In light of the increased activity and attention government agencies are paying to whistleblower programs, companies should continue to monitor whistleblower trends and take care to treat whistleblower risks seriously. Effective corporate compliance programs depend on the ability to detect and prevent potential violations of law and company policy, and internal reporting and hotline tips are an essential resource for companies in ferreting out wrongdoing. Where employees turn to government agencies for reporting wrongdoing rather than reporting through internal channels, companies are deprived of an important source of information necessary to effectively run their compliance program. In light of the efforts by government agencies to advertise their whistleblower programs and the significant awards noted above, companies should revisit the manner in which their compliance teams advertise and promote internal reporting channels, and test awareness of the reporting mechanisms such as through employee surveys.

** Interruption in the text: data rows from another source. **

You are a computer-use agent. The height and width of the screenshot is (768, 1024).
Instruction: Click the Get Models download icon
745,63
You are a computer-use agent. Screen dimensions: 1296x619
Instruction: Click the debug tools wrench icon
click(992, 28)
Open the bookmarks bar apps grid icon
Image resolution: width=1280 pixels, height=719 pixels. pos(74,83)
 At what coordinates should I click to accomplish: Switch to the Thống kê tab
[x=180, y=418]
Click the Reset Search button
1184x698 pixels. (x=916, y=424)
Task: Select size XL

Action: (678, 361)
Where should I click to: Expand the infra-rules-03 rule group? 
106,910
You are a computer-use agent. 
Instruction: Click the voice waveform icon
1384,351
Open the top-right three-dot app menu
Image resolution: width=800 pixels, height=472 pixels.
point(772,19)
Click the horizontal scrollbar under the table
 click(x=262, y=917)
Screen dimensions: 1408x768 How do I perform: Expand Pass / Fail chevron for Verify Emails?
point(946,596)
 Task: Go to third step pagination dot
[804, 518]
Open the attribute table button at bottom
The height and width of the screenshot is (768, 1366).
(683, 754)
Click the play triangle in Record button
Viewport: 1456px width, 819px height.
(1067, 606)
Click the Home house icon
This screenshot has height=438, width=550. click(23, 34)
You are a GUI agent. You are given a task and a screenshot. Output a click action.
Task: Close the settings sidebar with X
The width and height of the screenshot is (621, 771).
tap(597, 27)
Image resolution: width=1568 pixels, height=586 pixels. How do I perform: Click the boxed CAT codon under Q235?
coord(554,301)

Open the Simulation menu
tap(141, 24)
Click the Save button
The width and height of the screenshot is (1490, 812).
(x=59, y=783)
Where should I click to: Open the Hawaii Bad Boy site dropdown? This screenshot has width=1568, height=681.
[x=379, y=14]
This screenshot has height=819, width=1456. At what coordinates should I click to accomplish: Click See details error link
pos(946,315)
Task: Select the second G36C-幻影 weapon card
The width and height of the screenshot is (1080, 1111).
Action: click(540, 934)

Companies engaged in crypto-currency related activities or that are regulated by the Commodity Exchange Act also may wish to supplement existing compliance programs in light of the SEC’s demonstrated interest in the sector and the CFTC’s increased whistleblower activity this year. In recent years, enforcement agencies have taken several steps to combat crypto-currency related fraud.22 Whistleblowers play an important role in the government’s efforts to combat fraud in other industries and may prove to be similarly useful in the crypto-currency sector.